Why I researched and adopted the Mediterranean diet started with a silly story.
A few weeks ago, I felt a little bit on pain on my left chest and noticed that my heart rate was a bit higher than it usually was. For good measure, there was a little bit of pain in the area right above my left elbow. I Googled the symptom and the results said that it could be a pinched never or it could be a harbinger of a heart attack. Paranoid and scared, I scheduled a visit to a doctor at a nearby hospital, despite knowing that I would have to pay out of my pocket. I don’t want to have a heart attack and how silly it would be to die from saving a couple of hundred bucks!
I explained to the kind doctor how I felt. He did a few checks, pressed on the painful area on my chest and asked a few questions on what my routine was. After some 20 minutes, he told me that I simply had inflammation on the area, that I got a pinched nerve on my left elbow, that my high heart rates might just be because I was under work stress and he didn’t think I was at risk of a heart attack. The inflammation could be due to exercise or just because my 13lb cat had a habit of walking on my chest every morning to wake me up. He prescribed me some pills to deal with the inflammation and sent me on my way. My little scare went away a few days later, but my relief was soon replaced by the $140 bill that the hospital sent. I spent all that money just to know that my cat might have given me chest inflammation!
But then it hit me that deep down I am really concerned about the health of my heart and the risk of a heart attack. I needed to do something to make sure I gave myself the best chance at living with my newly wed wife as long as possible. In addition to regular exercise, food is an equally , if not more, important factor. So I went down a rabbit hole and it led me to Mediterranean diet.
What is Mediterranean diet? It describes the way that people in the Mediterranean region have consumed food for centuries and still to this day. Their way of life features a high emphasis on vegetables, fruits, whole grains, olive oil, legumes and white protein meat such as fish or other seafood. The Mediterranean diet discourages the consumption of red meat, processed meet, butter, eggs and sweets. (Figure 1)

Numerous studies have linked Mediterranean diet with lower cholesterol and lower risks of heart disease. According to Harvard, a study involving 26,000 women over 12 years associated the Med diet with a decrease of 25% in risk of cardiovascular disease. Plus, elderly women who followed this diet were 46% more likely to age healthily with no chronic disease. More studies on this subject could be found at National Library of Medicine.
While the evidence seems abundant, I would be intellectually dishonest if I didn’t say that not all study was properly conducted. Healthline reported one study of more than 7,400 individuals that lasted more than 4 years showed that Mediterranean diet lowered the risk of a stroke and heart attack by at least 28%. This study; however, was found to be flawed in its design and conclusion.

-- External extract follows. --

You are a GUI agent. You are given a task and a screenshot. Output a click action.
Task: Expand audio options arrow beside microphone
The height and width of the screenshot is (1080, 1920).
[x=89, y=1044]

Nonetheless, I don’t think that all the studies on this subject are flawed. And I do believe that a plant-based diet with an emphasis on vegetables and fruits like the Med diet is healthy for us. The trick is to actually put some figures on the effect.
One concern regarding the Med diet is how we can substitute the benefits of red meat. Red meat offers a high amount of protein, iron and B12, the latter of which is crucial in generating red blood cells. The problem is that various studies show a clear link between a high intake of red meat (more than 3 servings per week according to The chair of Harvard’s Department of Nutrition) and a higher risk for cardiovascular disease, diabetes and cancer. The association between heart disease and processed meat is even stronger as processed meat can come with additives and chemicals. While we do need protein and B12, we certainly do not need the additional health risks. For the maximum health benefits, we just need to find plant-based food that is rich in B12 and protein. Fortunately, there is no shortage of that.
The American Red Cross says that the likes of of kale, broccoli, peas, spinach, sweet potatoes, dates and watermelon are rich in iron. The National Institutes of Health lists clams, tuna, salmon, fortified cereals, milk and yogurt as good sources of B12. Additionally, you get fulfill the daily intake of protein with protein, beans, yogurt, walnut, pistachio or hemp seed. Nowadays, food comes in much more diverse forms; which helps us design an interesting meal plan. For instance, this Edamame spaghetti from Aldi contains 24g of protein per serving. Instead of eating cooked beans, you can spice up the meals with this spaghetti

In short, I have been on Mediterranean diet for 3 weeks and I feel good physically while losing a couple of pounds already. I can still run 5kms or finish 30 minutes of HIIT without disruption. Anecdotally, I notice that since I cut back on red meat, I have saved some money on grocery every week (likely due to the increase in red meat’s prices). In the midst of historic inflation, that’s an additional benefit that I didn’t expect.
Nonetheless, my goal is to share my story and what I found while researching on this topic. I understand that food and diet are highly personal. What works for me may not work for you. If what I wrote can pique your interest enough that you do your own research or talk to your doctor, I will be already happy.